ZAKARIA: Where do (ph) –

COULTER: It’s the utter irresponsibility of former Democrats. It’s hard to take treats away from people, and that’s what we’ve done. And Democrats set up a Ponzi scheme with social security and Medicare, and it’s running out now. And, yes, it’s very hard to take the treats away once you start giving them away, which is why it was utterly irresponsible for Democrats long dead and gone to set up these systems that could never last.

But, you know, it would be very helpful –

Whoa, Ann, treats?  The government already took those treats away when it increased my payroll taxes in 1986, the year I started working full time as a chemist.  I could have used that yummy treat to buy a car that had an automatic transmission and power steering.  I could have sent my kid to a better summer daycare center.  I could have stuffed that money in a bank account and bought a CD with it.  But some Republican told me, no, *assured* me, that if I did the responsible thing and put that money away in the Social Security Surplus fund, there would be plenty of money for me to live on when I got to be too old to run around  the lab to move heavy gas tanks and sniff solvents all day.  Wasn’t that what was promised?

Ann, was your party lying to us?  Was it a “treat” back then or was it just a clever ploy to soak young workers out of thousands and millions and BILLIONS of dollars that were then given to the rich in the form of tax cuts?  Because, Ann, I call that fraud.  Do we look stupid to you?  Ok, the people who read your books look stupid to you, but the rest of us are not stupid Ann.

Tim Geithner, do you agree with what Ann, the Dishonest and Fraudulent Republican, is saying?  Is our taxpayer money only “sugar” and a “treat” to those of us who gave it to you in the first place?  It’s one thing to lose your looks, Ann, it’s quite a bit more devastating to lose your integrity.   I thought Republicans were all about “we should spend our money on the things we choose”.  So, if the majority of Americans want to spend that money on Social Security and Medicare and more stimulus, that seems pretty much in keeping with the Republican creed.  It’s OUR money because WE are the government and WE choose to spend it on fiscal stimulus and social safety net insurance programs.

I paid my premiums, I want my insurance, Ann.  It’s not a treat.  If MetLife pulled this shit, they’d be out of business.  As for Geithner, he’d better snap out of it.  People who were once employed and relatively prosperous get very angry and restless when their hard work is vanished and have to listen to some idiot who thinks having a steady paycheck is “sugar”.  FDR wanted to avoid that but Obama and Geithner are oblivious.  You guys need to get out more and meet new people.  I know a lot of very bright PhDs who are cooling their jets right now because they can’t find jobs.

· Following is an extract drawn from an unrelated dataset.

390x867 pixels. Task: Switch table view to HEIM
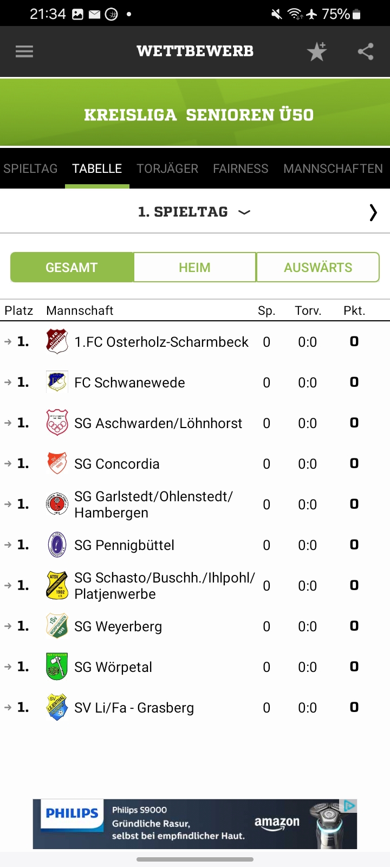point(194,267)
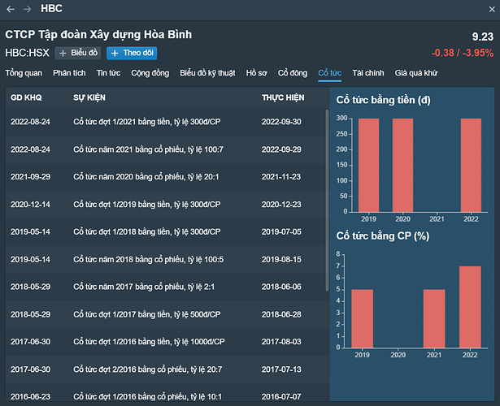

Why don’t you go talk to THEM?  Want their LinkedIn IDs?  They could be working on cures for schizophrenia and cancer but they’re at home, wasting their research time looking for jobs that never materialize and losing access to the scientific journals that will keep them on top of their game.

Meanwhile, Derek Lowe at In the Pipeline, points to a disturbing convergence of outsourcing, plant failures, counterintuitve GMP and FDA regulations and corporate cost-benefit analyses that are leading to a shortage of chemotherapy agents.  That problem is just getting started.  It’s only going to get worse.  And we on the left have to ask how we might have contributed to the problem.  The drug industry needs regulation, no doubt about that.  But have we regulated recklessly?  Have we not studied the consequences of regulation?  Don’t we want regulations that avoid this kind of thing where cancer patients are now hanging on for dear life hoping and praying the shortages are temporary?  That’s not to say that regulations are the only source of the problem here.  There are others.  There are fewer and fewer incentives for companies to operate in a socially responsible manner.  Profits are, well, profitable.  No one has told the shareholders what this is going to cost us as a society.

This is a shameful and sad legacy of our inability to deal with the drug industry in a rational manner.  I’m disgusted by all of us.  I’d wish a plague on all of our houses but in that eventuality, we’re all screwed.  There’s probably a shortage of tetracycline too.